SpigotMC / BungeeCord

BungeeCord, the 6th in a generation of server portal suites. Efficiently proxies and maintains connections and transport between multiple Minecraft servers.
https://www.spigotmc.org/go/bungeecord
Other
1.56k stars 1.1k forks source link

Packet sending optimization #3392

Open andreasdc opened 2 years ago

andreasdc commented 2 years ago

Feature description

I run Spark and I noticed most of the cpu is being used on sending packets, maybe there are some ways to optimize it, for example like Paper did with their Spigot fork? Something like: https://github.com/PaperMC/Paper/blob/master/patches/server/0732-Allow-controlled-flushing-for-network-manager.patch https://github.com/PaperMC/Paper/blob/master/patches/server/0748-Consolidate-flush-calls-for-entity-tracker-packets.patch https://github.com/PaperMC/Paper/blob/master/patches/server/0757-Optimise-non-flush-packet-sending.patch https://github.com/PaperMC/Paper/blob/master/patches/server/0186-Disable-Explicit-Network-Manager-Flushing.patch It of course depends on what packets are being send and in what way. image

Goal of the feature

Optimized packet sending.

Unfitting alternatives

-

Checking

Outfluencer commented 2 years ago

I think that this is not feasible. BungeeCord directly forwards every single packet, also there is no tick frequency in wich bungeecord could flush unflushed packets. I thought about it and every possible way i found would end with delayed packet flushing. That would increase the ping. In spigot you could queue all packets to be flushed at the next tick or at the end of the current, only issue would be the keep alive and chat packet. we would need to flush them directly as chat is working async without server ticking and keep alive must be exactly as possible or the time in the keep alive need to be rewritet to the time the packet is flushed so we would have the exact time

Outfluencer commented 2 years ago

A possible way to do this with minimal latency increase would be to queue a flush 1ms after a packet is written. if this already is queued another packet would not queue the flush again it would just be flushed with the first written packet that queued the flush.

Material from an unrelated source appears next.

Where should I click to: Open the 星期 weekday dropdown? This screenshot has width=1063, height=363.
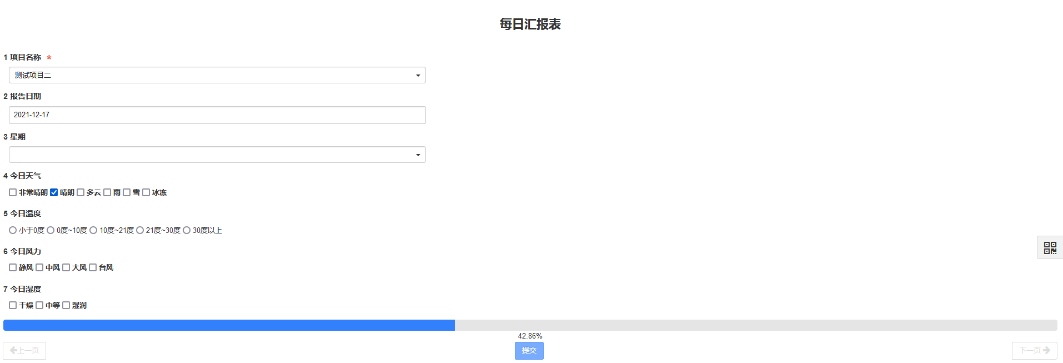[217, 155]
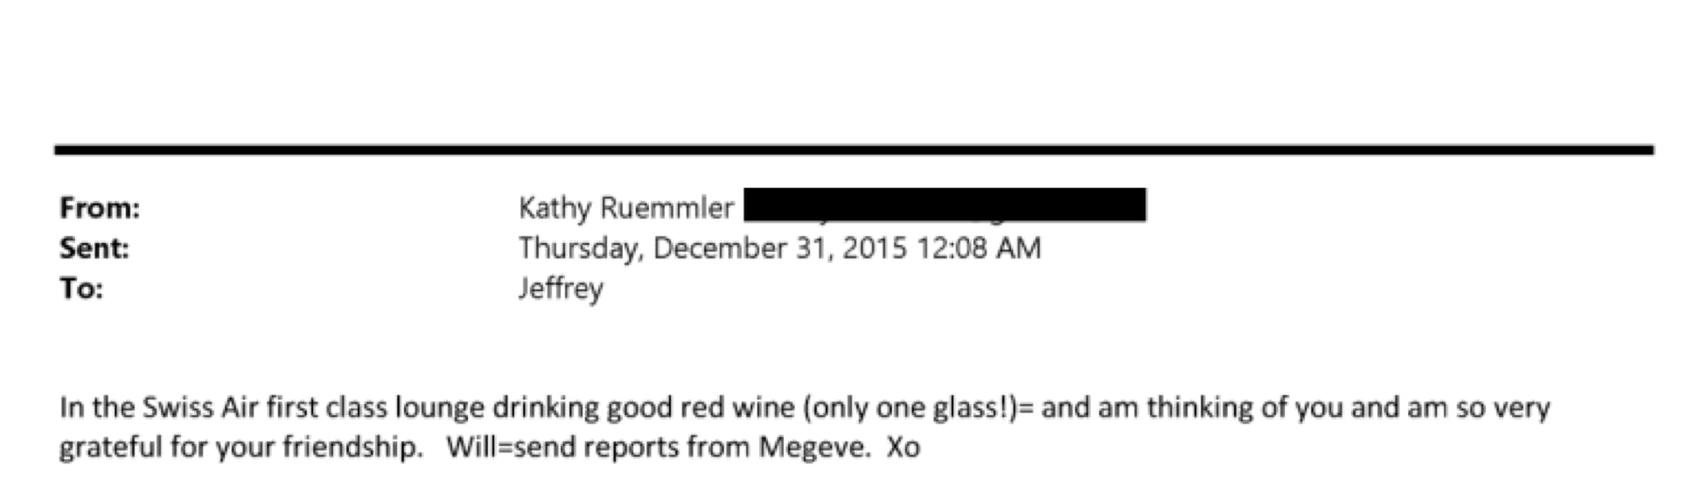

After the flush happend the next not flushed packet would queue the next flush in 1 ms so the first packet would have a 1ms delay and the packets that are witten after the first would have a delay less than 1ms

Janmm14 commented 2 years ago

I think that this is not feasible. BungeeCord directly forwards every single packet, also there is no tick frequency in wich bungeecord could flush unflushed packets. I thought about it and every possible way i found would end with delayed packet flushing. That would increase the ping. In spigot you could queue all packets to be flushed at the next tick or at the end of the current, only issue would be the keep alive and chat packet. we would need to flush them directly as chat is working async without server ticking and keep alive must be exactly as possible or the time in the keep alive need to be rewritet to the time the packet is flushed so we would have the exact time

You can easily also delay KeepAlive packets, else it'd not show the real delay of the network. The integer in KeepAlive packets does not need to be rewritten. The client has to match what the server sent, if a server switch happens maybe the new server gets an old keepalive packet answer from the previous server; but that problems exists already.

Yes, it'd make sense to still immediately flush chat packets, that difference can be made easily tho.

Maybe something similar to a FlushConsolidationHandler is a better approach?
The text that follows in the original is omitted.